WHAT IS BEING ASKED ▸ All that is wanted is how many lines in the records below include the string "computer".

··· PROVIDED ENTRIES

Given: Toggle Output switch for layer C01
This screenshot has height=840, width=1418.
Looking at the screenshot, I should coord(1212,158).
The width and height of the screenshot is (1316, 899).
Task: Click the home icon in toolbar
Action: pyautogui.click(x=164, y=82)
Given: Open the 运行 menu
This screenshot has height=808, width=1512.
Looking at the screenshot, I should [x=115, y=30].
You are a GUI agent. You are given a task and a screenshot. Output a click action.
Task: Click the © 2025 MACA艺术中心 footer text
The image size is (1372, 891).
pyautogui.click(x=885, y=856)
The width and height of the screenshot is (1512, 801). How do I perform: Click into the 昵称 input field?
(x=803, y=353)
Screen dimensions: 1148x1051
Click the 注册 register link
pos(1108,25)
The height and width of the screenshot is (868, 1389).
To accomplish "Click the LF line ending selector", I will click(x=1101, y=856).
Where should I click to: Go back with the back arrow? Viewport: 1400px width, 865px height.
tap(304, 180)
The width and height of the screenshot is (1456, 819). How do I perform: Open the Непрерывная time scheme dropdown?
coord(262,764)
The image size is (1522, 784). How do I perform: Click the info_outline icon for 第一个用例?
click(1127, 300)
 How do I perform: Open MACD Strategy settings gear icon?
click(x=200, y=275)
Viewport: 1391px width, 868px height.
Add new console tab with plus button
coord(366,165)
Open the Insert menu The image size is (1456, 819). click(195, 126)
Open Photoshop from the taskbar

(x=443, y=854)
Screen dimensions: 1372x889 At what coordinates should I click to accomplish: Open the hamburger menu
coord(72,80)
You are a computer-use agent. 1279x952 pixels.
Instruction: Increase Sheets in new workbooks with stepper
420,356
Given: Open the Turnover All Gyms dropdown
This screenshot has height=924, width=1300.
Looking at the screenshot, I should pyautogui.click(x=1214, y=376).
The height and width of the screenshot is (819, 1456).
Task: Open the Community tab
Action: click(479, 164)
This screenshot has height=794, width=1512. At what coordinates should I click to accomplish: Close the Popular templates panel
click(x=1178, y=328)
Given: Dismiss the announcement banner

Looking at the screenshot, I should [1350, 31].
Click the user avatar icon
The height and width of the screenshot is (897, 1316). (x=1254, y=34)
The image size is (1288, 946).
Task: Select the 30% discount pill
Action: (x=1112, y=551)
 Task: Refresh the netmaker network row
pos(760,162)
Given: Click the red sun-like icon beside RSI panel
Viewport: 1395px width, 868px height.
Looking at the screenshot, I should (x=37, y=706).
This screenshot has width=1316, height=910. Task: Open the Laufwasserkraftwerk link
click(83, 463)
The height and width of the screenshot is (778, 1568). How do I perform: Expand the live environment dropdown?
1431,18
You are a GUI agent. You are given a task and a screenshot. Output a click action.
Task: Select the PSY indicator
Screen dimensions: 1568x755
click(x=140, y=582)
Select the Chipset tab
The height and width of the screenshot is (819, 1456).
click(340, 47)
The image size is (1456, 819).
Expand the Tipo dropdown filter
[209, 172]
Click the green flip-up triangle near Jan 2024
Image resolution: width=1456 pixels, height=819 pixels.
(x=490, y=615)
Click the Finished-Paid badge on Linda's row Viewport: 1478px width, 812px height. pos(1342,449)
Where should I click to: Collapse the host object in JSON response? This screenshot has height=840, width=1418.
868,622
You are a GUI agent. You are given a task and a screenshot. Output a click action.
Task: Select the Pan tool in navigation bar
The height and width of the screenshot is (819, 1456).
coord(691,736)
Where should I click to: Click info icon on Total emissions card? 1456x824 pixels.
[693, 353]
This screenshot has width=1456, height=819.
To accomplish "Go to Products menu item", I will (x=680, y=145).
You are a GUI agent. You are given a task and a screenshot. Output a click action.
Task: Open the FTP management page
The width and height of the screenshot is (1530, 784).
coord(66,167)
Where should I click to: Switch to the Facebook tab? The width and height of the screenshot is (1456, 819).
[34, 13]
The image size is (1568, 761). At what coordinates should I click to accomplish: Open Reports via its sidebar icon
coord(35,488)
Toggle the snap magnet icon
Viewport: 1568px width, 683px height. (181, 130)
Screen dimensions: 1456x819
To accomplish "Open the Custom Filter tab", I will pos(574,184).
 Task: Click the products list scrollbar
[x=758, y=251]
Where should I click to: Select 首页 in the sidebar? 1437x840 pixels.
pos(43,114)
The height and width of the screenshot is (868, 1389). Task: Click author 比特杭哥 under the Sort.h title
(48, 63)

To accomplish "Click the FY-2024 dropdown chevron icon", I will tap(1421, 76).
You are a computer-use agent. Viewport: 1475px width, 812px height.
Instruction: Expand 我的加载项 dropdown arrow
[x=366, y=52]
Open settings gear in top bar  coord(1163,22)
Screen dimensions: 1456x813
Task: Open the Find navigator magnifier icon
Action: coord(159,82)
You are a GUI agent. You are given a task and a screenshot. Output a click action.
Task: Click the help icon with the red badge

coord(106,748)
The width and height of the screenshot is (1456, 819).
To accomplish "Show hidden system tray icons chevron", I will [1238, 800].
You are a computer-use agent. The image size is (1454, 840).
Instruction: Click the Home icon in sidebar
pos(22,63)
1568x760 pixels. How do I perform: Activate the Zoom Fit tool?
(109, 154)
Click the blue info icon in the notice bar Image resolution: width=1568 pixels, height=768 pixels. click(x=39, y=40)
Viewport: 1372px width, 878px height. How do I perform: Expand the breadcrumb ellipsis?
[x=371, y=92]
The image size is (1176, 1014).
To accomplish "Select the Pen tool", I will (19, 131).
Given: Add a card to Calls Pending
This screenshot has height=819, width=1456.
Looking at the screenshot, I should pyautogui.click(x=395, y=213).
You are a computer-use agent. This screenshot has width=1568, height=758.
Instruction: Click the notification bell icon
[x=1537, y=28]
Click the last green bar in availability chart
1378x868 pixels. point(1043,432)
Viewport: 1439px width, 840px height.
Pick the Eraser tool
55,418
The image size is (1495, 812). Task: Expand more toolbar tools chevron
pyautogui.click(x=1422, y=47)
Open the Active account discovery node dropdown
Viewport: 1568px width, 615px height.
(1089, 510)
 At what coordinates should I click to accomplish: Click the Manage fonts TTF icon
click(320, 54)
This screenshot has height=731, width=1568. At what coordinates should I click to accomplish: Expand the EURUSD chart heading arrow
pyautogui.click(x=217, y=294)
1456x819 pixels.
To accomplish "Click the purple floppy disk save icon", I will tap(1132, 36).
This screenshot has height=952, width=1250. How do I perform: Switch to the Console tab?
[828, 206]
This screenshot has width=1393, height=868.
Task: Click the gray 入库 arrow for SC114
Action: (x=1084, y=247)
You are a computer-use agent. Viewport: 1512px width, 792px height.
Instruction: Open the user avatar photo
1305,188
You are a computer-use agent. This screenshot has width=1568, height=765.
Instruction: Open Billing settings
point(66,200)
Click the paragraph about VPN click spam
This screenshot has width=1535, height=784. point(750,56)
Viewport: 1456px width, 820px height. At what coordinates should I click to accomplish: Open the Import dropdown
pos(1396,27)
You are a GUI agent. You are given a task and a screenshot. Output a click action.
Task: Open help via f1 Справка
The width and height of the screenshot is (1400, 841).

······

SOLUTION FOR THIS PROBLEM ▸ 6